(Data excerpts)

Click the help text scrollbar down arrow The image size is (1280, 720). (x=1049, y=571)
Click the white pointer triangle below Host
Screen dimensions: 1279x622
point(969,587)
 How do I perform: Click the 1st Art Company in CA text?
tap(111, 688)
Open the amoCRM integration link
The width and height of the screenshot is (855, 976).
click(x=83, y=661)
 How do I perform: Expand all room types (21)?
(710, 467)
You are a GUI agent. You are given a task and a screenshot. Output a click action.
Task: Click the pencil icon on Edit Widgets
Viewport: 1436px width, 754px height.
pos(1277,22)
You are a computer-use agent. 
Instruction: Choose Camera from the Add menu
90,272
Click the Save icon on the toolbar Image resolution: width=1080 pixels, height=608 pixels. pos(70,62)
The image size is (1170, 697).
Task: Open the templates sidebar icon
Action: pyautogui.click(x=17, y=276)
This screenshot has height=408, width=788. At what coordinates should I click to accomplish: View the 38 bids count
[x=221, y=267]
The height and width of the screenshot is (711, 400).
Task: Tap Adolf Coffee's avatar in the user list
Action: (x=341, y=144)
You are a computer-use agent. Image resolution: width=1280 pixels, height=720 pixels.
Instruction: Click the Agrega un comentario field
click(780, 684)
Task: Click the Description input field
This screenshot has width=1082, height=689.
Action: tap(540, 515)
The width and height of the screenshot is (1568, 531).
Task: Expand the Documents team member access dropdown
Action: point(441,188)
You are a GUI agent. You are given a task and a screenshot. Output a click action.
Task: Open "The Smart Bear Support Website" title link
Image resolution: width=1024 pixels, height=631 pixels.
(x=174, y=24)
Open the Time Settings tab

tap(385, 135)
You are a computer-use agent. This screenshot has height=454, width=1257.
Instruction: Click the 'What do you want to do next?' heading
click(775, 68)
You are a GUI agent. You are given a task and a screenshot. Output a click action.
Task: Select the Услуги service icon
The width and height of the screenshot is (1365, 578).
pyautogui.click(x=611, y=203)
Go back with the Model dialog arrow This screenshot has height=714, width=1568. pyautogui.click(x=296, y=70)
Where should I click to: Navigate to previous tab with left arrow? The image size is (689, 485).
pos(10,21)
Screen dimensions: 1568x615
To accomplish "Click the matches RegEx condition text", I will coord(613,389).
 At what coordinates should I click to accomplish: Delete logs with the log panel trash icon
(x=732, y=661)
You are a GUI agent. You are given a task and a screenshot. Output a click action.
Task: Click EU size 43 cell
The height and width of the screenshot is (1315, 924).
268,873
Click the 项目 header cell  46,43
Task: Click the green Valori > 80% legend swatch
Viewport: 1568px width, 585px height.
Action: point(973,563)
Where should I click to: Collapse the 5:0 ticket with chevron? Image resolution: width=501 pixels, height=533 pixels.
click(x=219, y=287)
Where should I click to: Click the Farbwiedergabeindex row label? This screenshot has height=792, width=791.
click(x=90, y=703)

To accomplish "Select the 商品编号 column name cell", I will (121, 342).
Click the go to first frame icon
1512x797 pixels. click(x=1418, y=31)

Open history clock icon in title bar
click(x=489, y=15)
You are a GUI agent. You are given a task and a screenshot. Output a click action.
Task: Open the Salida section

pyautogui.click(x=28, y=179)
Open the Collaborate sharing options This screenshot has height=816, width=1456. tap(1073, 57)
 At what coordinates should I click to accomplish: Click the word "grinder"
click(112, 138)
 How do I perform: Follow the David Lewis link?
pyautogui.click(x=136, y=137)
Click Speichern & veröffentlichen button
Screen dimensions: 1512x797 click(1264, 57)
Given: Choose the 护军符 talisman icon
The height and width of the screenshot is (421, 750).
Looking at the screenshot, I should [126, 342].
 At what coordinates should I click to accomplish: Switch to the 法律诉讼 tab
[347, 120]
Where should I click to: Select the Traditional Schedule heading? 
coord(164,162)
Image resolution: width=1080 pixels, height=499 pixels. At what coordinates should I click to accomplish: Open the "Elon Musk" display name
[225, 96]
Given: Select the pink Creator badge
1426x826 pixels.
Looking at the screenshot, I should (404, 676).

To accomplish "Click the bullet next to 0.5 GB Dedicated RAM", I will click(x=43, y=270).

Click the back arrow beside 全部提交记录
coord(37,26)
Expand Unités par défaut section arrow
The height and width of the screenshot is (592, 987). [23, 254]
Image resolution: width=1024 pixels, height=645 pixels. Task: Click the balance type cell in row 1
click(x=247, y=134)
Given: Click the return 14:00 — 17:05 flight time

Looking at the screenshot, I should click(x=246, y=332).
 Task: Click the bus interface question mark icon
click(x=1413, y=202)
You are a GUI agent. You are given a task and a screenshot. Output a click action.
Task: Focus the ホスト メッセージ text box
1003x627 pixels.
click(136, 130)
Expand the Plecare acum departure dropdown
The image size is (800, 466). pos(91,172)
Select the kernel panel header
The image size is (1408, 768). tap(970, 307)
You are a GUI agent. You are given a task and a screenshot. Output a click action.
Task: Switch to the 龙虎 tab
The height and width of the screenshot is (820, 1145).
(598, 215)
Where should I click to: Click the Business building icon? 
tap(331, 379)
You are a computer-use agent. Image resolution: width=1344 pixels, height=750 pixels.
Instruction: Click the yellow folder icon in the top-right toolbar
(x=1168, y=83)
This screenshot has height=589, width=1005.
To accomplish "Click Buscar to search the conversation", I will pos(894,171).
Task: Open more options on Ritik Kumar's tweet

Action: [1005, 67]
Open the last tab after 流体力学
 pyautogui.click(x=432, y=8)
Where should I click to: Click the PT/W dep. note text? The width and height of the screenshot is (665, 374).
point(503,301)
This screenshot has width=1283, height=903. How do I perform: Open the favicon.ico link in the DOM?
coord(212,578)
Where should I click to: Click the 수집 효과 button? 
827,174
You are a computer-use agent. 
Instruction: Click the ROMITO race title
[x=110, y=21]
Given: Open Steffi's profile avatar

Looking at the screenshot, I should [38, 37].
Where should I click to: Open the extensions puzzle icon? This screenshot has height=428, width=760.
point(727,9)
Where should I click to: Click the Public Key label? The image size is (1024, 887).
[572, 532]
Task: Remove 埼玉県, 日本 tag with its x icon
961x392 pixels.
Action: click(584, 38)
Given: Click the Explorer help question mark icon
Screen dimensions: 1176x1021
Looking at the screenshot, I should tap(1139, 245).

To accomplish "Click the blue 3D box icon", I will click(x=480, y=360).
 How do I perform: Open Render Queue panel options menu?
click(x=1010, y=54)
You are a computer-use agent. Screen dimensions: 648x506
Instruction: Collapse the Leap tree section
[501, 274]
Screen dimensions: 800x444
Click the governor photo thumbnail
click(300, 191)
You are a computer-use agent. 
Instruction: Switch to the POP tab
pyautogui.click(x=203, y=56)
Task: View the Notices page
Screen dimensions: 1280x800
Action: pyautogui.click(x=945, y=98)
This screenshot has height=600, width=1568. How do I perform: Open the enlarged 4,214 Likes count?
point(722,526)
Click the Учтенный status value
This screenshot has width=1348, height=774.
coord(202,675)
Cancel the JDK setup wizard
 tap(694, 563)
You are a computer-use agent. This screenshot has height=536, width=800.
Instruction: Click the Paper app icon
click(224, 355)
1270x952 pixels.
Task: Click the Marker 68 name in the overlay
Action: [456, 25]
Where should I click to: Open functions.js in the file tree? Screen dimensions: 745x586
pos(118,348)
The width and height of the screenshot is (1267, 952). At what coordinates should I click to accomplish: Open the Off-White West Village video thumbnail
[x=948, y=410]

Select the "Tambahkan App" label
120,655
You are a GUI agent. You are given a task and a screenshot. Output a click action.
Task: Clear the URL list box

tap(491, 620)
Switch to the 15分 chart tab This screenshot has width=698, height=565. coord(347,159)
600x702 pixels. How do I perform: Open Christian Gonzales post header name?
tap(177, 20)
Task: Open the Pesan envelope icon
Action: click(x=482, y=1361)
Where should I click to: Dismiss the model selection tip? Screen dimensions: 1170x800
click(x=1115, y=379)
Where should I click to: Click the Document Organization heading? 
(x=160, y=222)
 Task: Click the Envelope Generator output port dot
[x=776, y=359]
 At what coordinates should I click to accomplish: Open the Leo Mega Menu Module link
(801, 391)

▶ Problem details: The entries above hold a line with "You are a computer-use agent. Image resolution: width=1280" and a later line with "Screen dimensions: 1568x615". Write out exactly those lines and all lines between, nothing more.

▶ Problem solution:
You are a computer-use agent. Image resolution: width=1280 pixels, height=720 pixels.
Instruction: Click the Agrega un comentario field
click(780, 684)
Task: Click the Description input field
This screenshot has width=1082, height=689.
Action: tap(540, 515)
The width and height of the screenshot is (1568, 531).
Task: Expand the Documents team member access dropdown
Action: point(441,188)
You are a GUI agent. You are given a task and a screenshot. Output a click action.
Task: Open "The Smart Bear Support Website" title link
Image resolution: width=1024 pixels, height=631 pixels.
(x=174, y=24)
Open the Time Settings tab

tap(385, 135)
You are a computer-use agent. This screenshot has height=454, width=1257.
Instruction: Click the 'What do you want to do next?' heading
click(775, 68)
You are a GUI agent. You are given a task and a screenshot. Output a click action.
Task: Select the Услуги service icon
The width and height of the screenshot is (1365, 578).
pyautogui.click(x=611, y=203)
Go back with the Model dialog arrow This screenshot has height=714, width=1568. pyautogui.click(x=296, y=70)
Where should I click to: Navigate to previous tab with left arrow? The image size is (689, 485).
pos(10,21)
Screen dimensions: 1568x615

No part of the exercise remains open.